Sunday, November 30, 2008

November 30th.

Friday November 30th. 1923

Frost
At home
E. Mayes & J. Howe & myself topping up Shed in Stackyard in the morning.
Start ploughing pea land in 12 acres in the afternoon

from Farm Work for the Year
November
Stock Farm:
Cattle in the feeding stalls and sheep in the folds are being fed liberally, where beef or mutton is the end in view.The former are receiving cut or pulped swedes along with chaff, and their cake and meal is being gradually increased up to perhaps 6 or 8 lb. a day. Sheep also may be eating 1 lb. of cake or beans along with their chaff, and perhaps 20 lb. of roots in their troughs daily.
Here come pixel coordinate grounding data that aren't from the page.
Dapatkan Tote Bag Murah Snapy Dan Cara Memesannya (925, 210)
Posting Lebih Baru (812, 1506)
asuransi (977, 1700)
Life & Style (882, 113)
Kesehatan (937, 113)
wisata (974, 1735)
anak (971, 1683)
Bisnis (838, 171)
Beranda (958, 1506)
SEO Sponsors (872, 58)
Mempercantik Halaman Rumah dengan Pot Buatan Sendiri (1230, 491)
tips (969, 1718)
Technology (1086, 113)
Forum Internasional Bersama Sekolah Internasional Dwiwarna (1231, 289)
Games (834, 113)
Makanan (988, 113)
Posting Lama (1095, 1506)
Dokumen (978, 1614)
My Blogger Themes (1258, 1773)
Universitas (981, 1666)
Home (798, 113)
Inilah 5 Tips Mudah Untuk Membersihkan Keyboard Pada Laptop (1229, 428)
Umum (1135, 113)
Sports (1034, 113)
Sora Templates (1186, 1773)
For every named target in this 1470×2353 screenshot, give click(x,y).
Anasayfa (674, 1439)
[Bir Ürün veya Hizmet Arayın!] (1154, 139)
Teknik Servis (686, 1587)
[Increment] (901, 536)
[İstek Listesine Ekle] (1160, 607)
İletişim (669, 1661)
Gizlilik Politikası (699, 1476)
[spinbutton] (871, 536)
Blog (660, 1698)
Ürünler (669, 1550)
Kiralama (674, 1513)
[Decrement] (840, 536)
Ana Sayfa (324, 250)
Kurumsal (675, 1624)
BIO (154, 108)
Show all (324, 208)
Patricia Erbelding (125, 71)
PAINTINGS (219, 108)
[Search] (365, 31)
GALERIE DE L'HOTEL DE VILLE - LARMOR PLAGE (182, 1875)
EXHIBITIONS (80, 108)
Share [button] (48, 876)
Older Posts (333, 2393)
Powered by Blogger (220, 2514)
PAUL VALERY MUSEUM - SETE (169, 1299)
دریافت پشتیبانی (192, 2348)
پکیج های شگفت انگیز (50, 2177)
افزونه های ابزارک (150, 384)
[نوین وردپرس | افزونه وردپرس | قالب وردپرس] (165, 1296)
In the dairy, as the grass fails, cows may receive hay as fodder in the fields, or be tied up in cow-houses, receiving cabbage or roots along with hay and straw chaff. Cheese-making comes to an end, and the milk of any lately-calved cows, or cows purchased for their winter milk, is sold directly to the consumer, the yield being stimulated by good feeding of all kinds, including grains and cake and meal. Store pigs are fed on turnips and bran, and fatting pigs on turnips, potatoes, and bean-meal.
Special Subjects:
Fences are planted, mended, cut, and laid this month; posts and rails should be repaired. Work in the hop grounds include draining, sorting, and repointing poles, and planting. Osiers may be cut this month. The teazel land receives a shallow digging between the rows of young plants. In water meadows, furrows, surface drains, hatches, etc., are all completed and irrigation commenced by those who have water at command.